1. Na 1ª estrofe, o eu lírico faz uma jura de fidelidade. Para expressar sua dedicação a esse amor, emprega uma figura de linguagem, o polissíndeto, que consiste na repetição de uma conjunção.

a) Identifique o verso em que foi empregado o polissíndeto.
b) Que efeito de sentido o polissíndeto provoca no texto?


2. O “Soneto de fidelidade” é um dos mais populares poemas de nossa literatura. Uma das razões desse sucesso é a riqueza de imagens e de sons que ele apresenta. Além da metáfora, da antítese, do paradoxo e do polissíndeto, o autor emprega outras figuras de linguagem. Por exemplo, nos versos da 1ª estrofe, há uma constante repetição do fonema /t/: tudo, atento, Antes, tanto, encanto, encante, pensamento. Esse recurso é chamado de aliteração.

Indique outras situações do texto em que esse mesmo recurso tenha sido empregado.


3. No verso “E rir meu riso e derramar meu pranto”, a expressão rir meu riso constitui outra figura de linguagem.

a) Qual é ela e que efeito de sentido proporciona ao texto?
b) Que modificação deveria ser feita na expressão derramar meu pranto para que ela também constituísse a mesma figura?


Ø 
LEITURA EXPRESSIVA DO TEXTO

Nas duas opções de leitura indicadas a seguir, o poema deve ser lido lentamente, de modo a valorizar cada palavra e cada imagem.
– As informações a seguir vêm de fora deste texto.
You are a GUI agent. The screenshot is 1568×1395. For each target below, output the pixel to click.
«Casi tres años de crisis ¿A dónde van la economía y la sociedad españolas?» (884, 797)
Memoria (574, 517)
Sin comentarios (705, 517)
A leitura pode ser feita com um fundo musical, se possível de violão, e ao vivo. Expressões como rir meu riso e derramar meu pranto devem ser lidas de forma enfática, explorando a força das figuras de linguagem.  A expressão infinito enquanto dure (último verso) deve ser lida de forma pausada e enfática, destacando uma das ideias essenciais do texto.
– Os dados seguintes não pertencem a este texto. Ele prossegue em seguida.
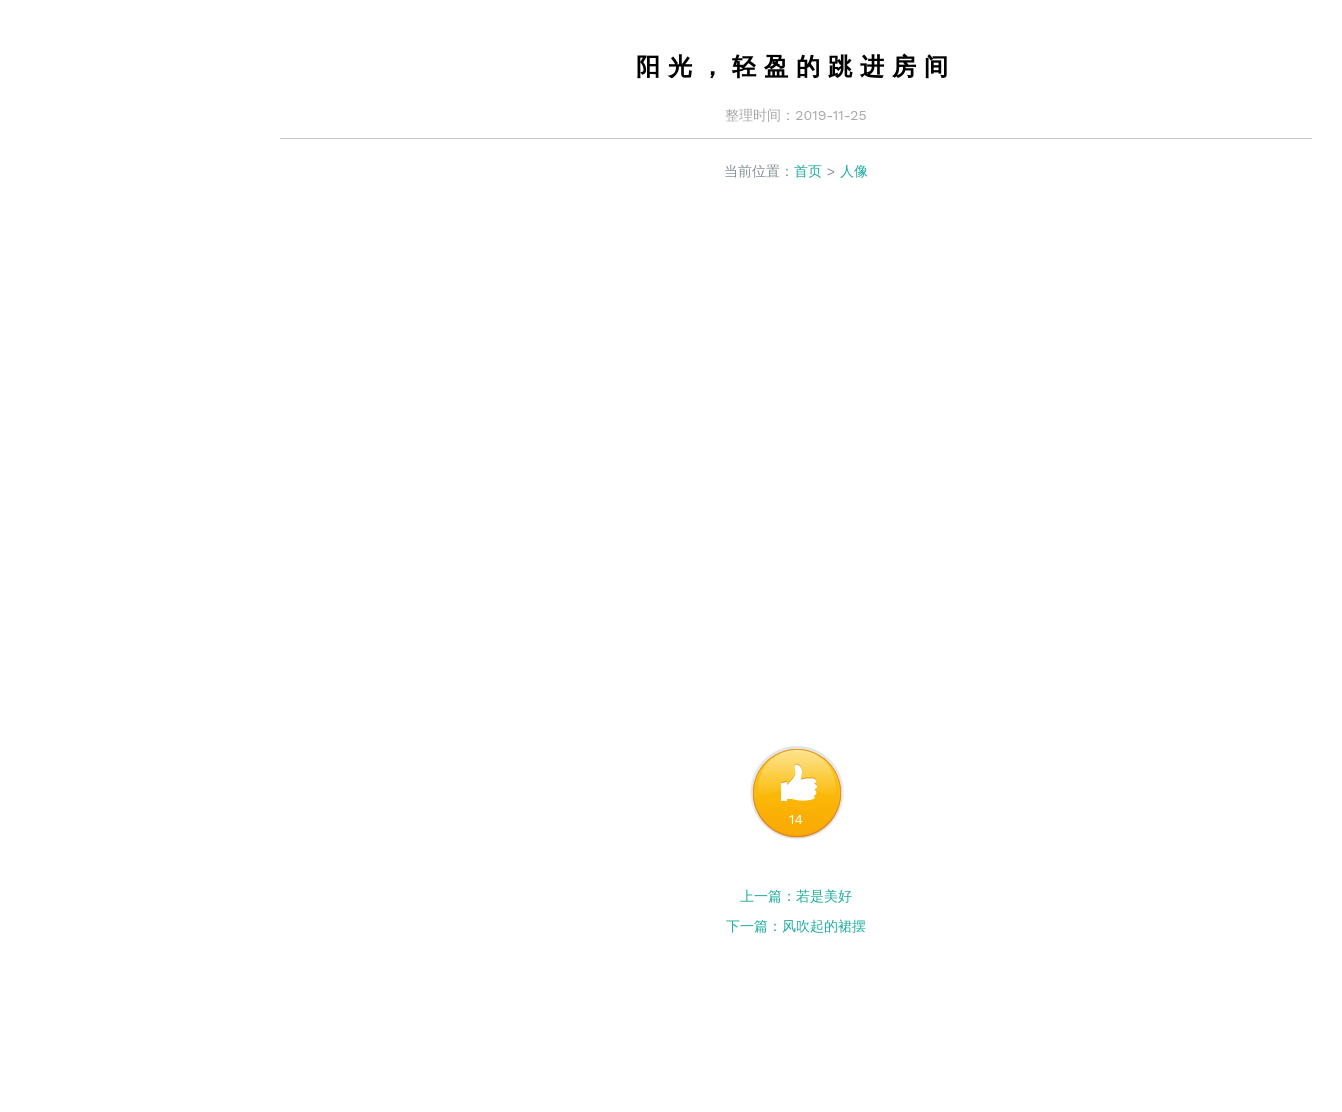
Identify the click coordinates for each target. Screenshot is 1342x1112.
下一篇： (754, 926)
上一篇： (768, 896)
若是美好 (824, 896)
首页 (808, 171)
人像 (854, 171)
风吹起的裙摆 (824, 926)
1ª opção: Um aluno lê ou declama o poema.
2ª opção: Dois ou quatro alunos se revezam na declamação, de modo que cada um leia pelo menos uma estrofe.


Ø  Trocando ideias

1. O poema expressa um conceito de fidelidade amorosa.
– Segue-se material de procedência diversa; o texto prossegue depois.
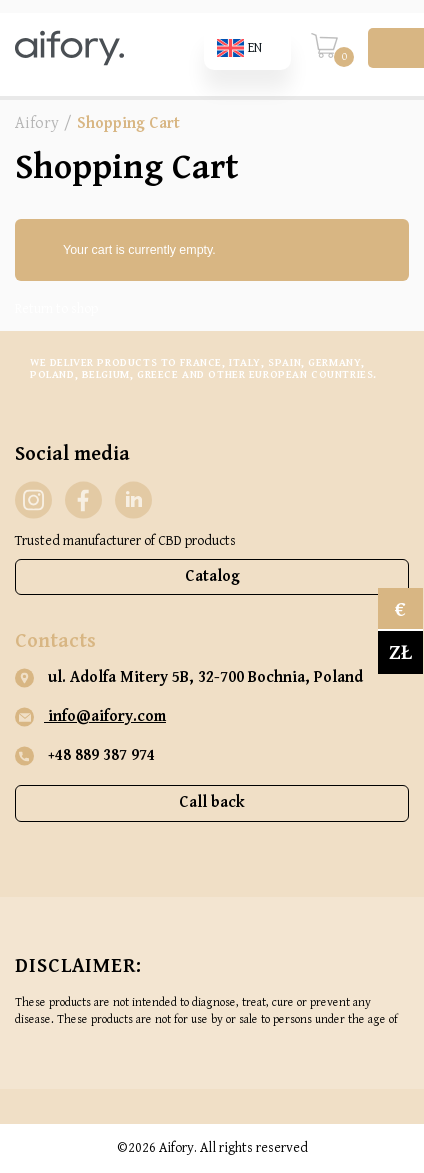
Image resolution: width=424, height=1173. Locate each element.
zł (400, 652)
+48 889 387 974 (85, 756)
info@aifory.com (90, 717)
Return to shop (56, 309)
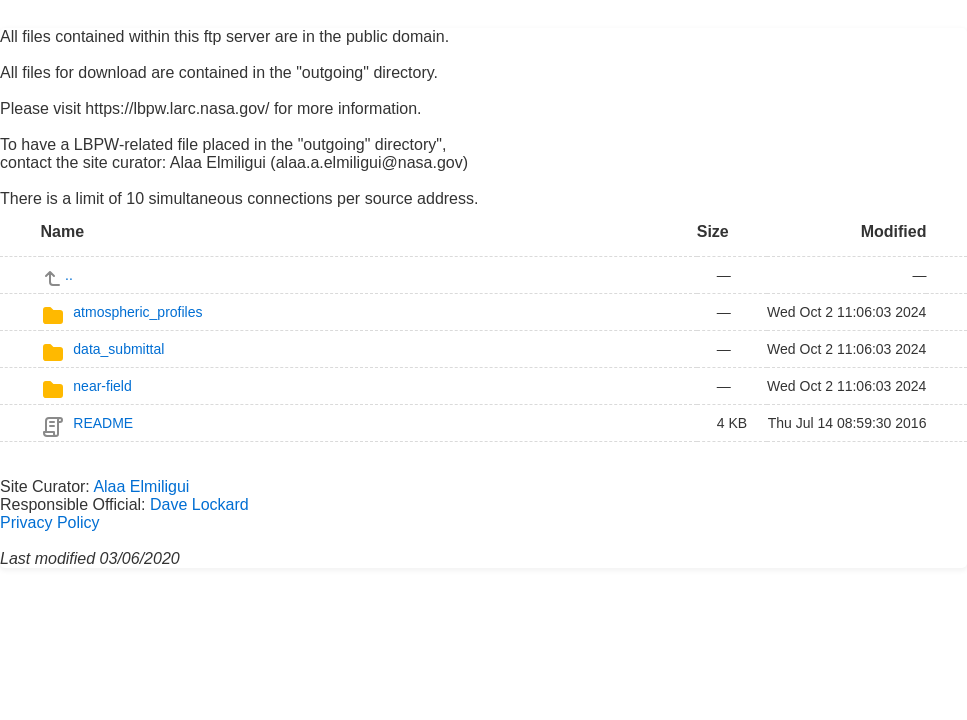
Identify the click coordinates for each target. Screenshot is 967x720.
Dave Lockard (199, 504)
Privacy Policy (50, 522)
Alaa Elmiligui (141, 486)
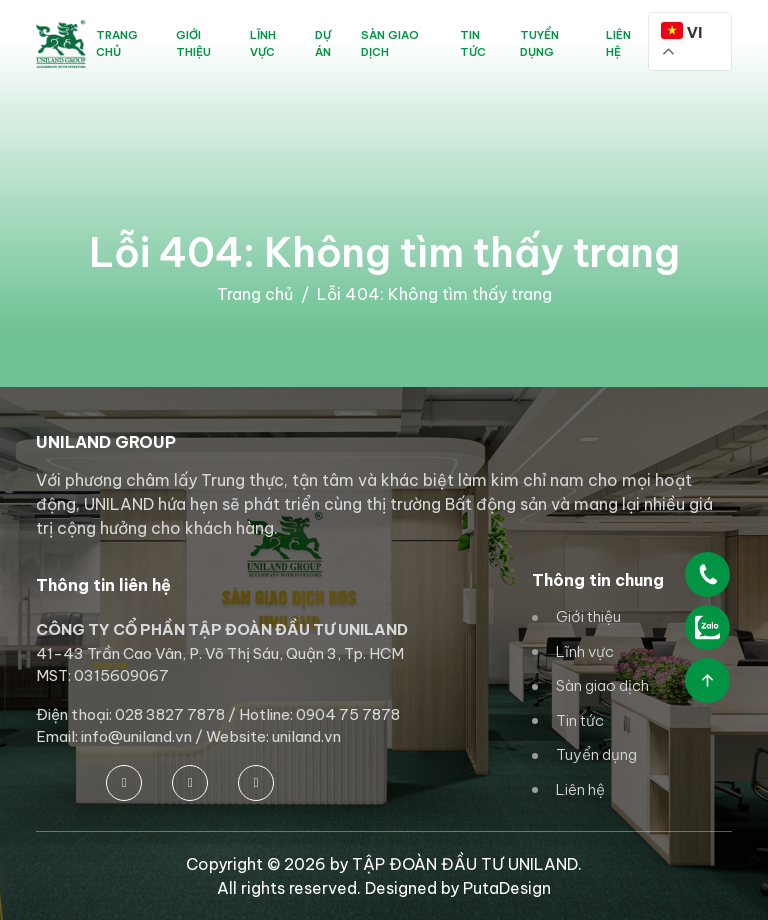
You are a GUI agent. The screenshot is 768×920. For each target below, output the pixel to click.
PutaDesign (507, 888)
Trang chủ (255, 294)
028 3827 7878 (170, 714)
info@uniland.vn (136, 736)
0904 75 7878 (348, 714)
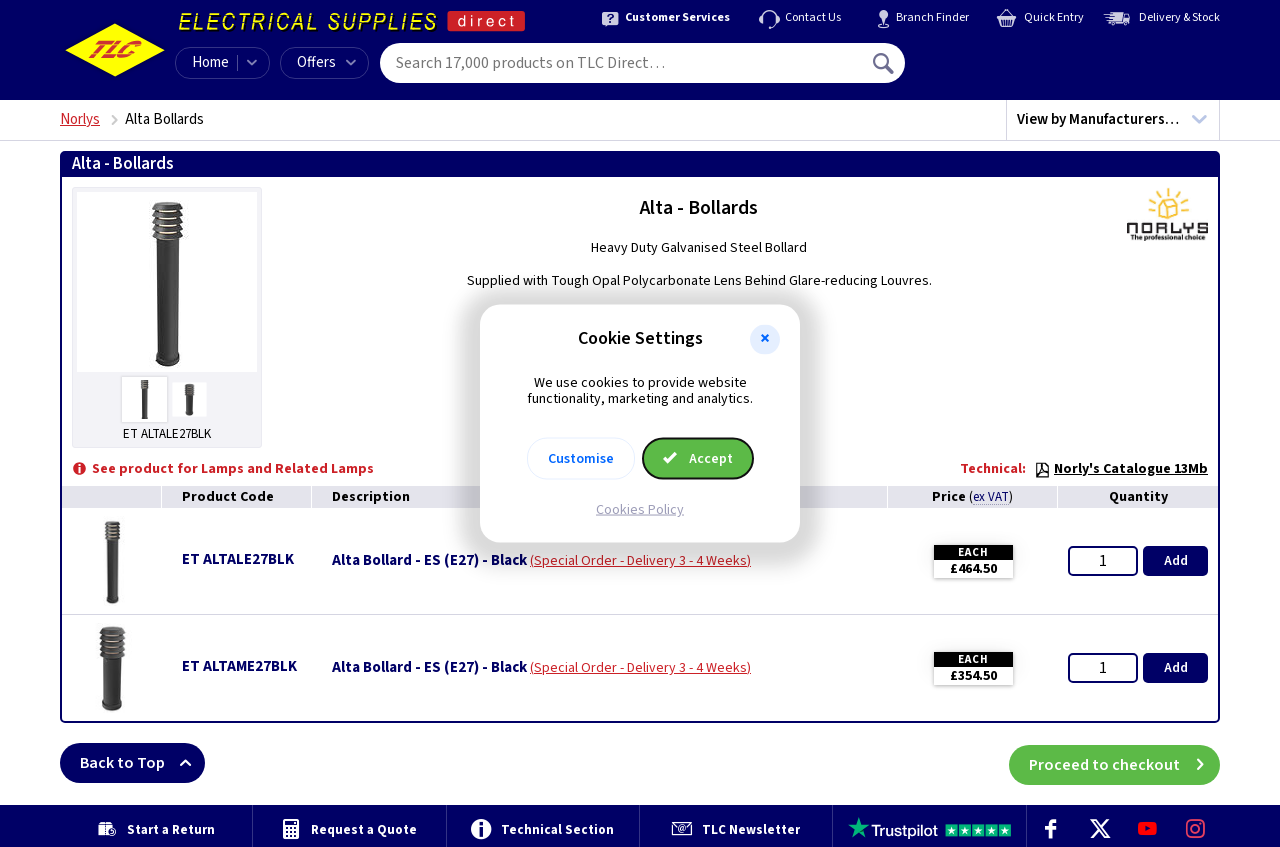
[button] (765, 339)
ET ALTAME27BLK (239, 666)
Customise (581, 459)
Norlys (80, 119)
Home (210, 62)
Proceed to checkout (1124, 763)
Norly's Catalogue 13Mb (1121, 469)
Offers (326, 62)
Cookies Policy (640, 510)
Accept (698, 459)
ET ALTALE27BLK (238, 559)
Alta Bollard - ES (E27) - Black (429, 561)
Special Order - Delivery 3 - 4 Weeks (640, 561)
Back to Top (142, 763)
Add (1176, 561)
a) Na sua opinião, é possível existir amor verdadeiro quando há infidelidade?
b) Como você lidaria com a infidelidade?


2. Você acha que o ciúme é natural e necessário no amor? O ciúme pode destruir um relacionamento amoroso?


3. Tanto na opinião de Vinícius de Morais quanto na de Renato Russo, o amor é chama, o “pra sempre sempre acaba”.
a) Você concorda com essa opinião ou defende um amor eterno?
b) O que você acha da ideia de Vinícius de que o amor deve ser infinito em intensidade?


4. Na sua opinião, qual é a fórmula de um relacionamento duradouro?


LEIA:


SONETO DE SEPARAÇÃO

De repente do riso fez-se o pranto
        Silencioso e branco como a bruma
        E das bocas unidas fez-se a espuma
        E das mãos espalmadas fez-se o espanto.

De repente da calma fez-se o vento
        Que dos olhos desfez a última chama
        E da paixão fez-se o pressentimento
        E do momento imóvel fez o drama.

De repente, não mais que de repente
        Fez-se de triste o que se fez amante
        E de sozinho o que se fez contente.

Fez-se do amigo próximo o distante
        Fez-se da vida uma aventura errante
        De repente, não mais que de repente.


(MORAES, Vinicius de op. Cit., p. 300-1.)



Compreendendo o sentido do texto “Soneto da separação”

1) Explique com suas palavras, em seu caderno, do que fala o soneto de Vinícius de Moraes.
2) Observando sua forma, responda: quantos versos têm o poema?
3) Quantas estrofes têm o poema? De quantos versos elas são compostas?
4) Há rimas no soneto? Anote as palavras que rimam em seu caderno.
5) Na sua opinião, quais são as imagens marcantes do poema?